SOURCE:
--- begin ---
# Interesting people you've met.



## Nemo2 (Mar 1, 2012)

Going through some old pics and found this one with Al McDonald, (taken near Oodnadatta, South Australia, circa 1961/2).











Al was a half-Maori who fought on the Kokoda Track/Trail in New Guinea during WWII http://kokoda.commemoration.gov.au/

Al subsequently became a boxer and a miner....and was affectionately known as the 'Mayor of Tennant Creek' http://www.myrasplace.net/hstones/htencrk.htm #128

I met him when he advertised his willingness to take some passengers north, (friends had landed me a laboring job on a dam in Kununarra W.A.), so I went up to his large home on the Anzac Highway, (which at the time was Adelaide's expensive area).

Rode with Al as far as Alice Springs.......he kept us in fits with his stories of traveling with a boxing troupe in the Northern Territory.......here's one of my favorites:

Post war, (and it's probably not much different now), the 'towns' in the N.T. were basically mining camps...full of rough, tough, isolated and 'socially deprived' guys.

Al and 'associates' would arrive, set up a boxing ring, (by which time everyone was gathered around to watch), and put on a few 'exhibition bouts'.

When the mood was right they'd issue a 'challenge'....."Go three rounds with one of our guys and win (whatever amount of money)".

(Every camp/town had that _one_ guy.....the local toughie...who, even if he wanted to, couldn't resist the peer pressure to 'show them'.)

Al said that, for the first two rounds, his guy would take a beating.....while the rest of his troupe was busy taking/placing, (what appeared to the suckers to be a foregone conclusion), bets.

Third round.....boxer would go in the ring and beat the absolute crap out of the 'contender' (as Al said "We were professional boxers, they weren't...they didn't stand a chance").


Money collected....trucks packed...gone....before anyone (of the suckers) clued in...if they ever did.


----------



## sags (May 15, 2010)

Good topic Nemo..........should be interesting and I look forward to reading people's contributions.


----------



## Toronto.gal (Jan 8, 2010)

^ +1.

*Nemo:* that's you on the right? You haven't changed much. 

On this forum, you're definitely one of the most interesting members.


----------



## Nemo2 (Mar 1, 2012)

Toronto.gal said:


> ^ +1.
> 
> *Nemo:* that's you on the right?


'Tis indeed I. Where did the past 52 years go?


----------



## Rubab20 (Sep 11, 2014)

My Granma Met Hulk Hogan in an airport and got his autograph.


----------



## sags (May 15, 2010)

Not anyone terribly famous........but I have met a lot of NHL hockey players, referees, or parents.

One person I would like to have met..........would have been Sir Winston Churchill.

Such a flair for words and thought..........I wonder if he talked that way over lunch.

Perhaps my interest was stirred because I attended an elementary school that bore his name.......and we wondered who is the man who relentlessly watches us from the portrait on the wall.

The teachers gave us some obligatory glimpses of his life.

http://politicalhumor.about.com/od/Funny-Historical-Quotes/a/Winston-Churchill-Quotes.htm


----------



## indexxx (Oct 31, 2011)
--- end ---
Answer these from the forum thread above:
1. As far as which town did Nemo2 ride with Al McDonald?
2. Whom did Rubab20's grandmother meet in an airport?
3. Whose name did the elementary school that sags attended bear?

SUPPLIED INFORMATION:
--- begin ---
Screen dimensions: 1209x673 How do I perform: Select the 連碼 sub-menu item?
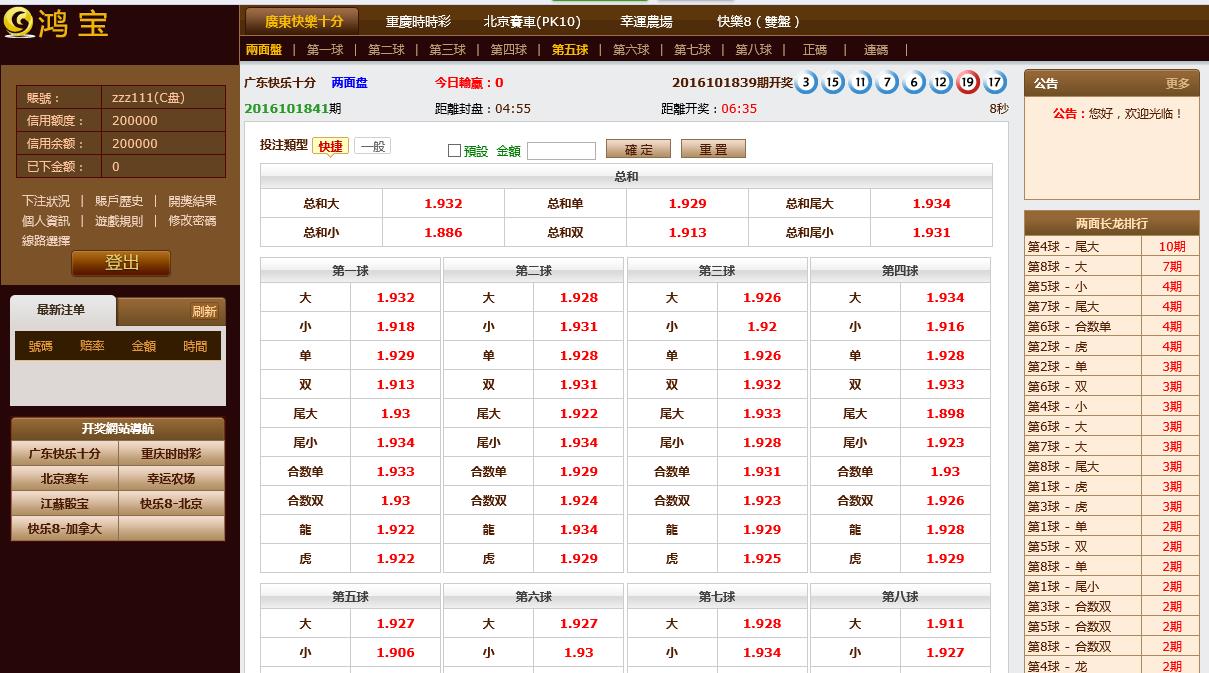876,50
--- end ---
ANSWER FOR THE TASK:
1. Alice Springs
2. Hulk Hogan
3. Sir Winston Churchill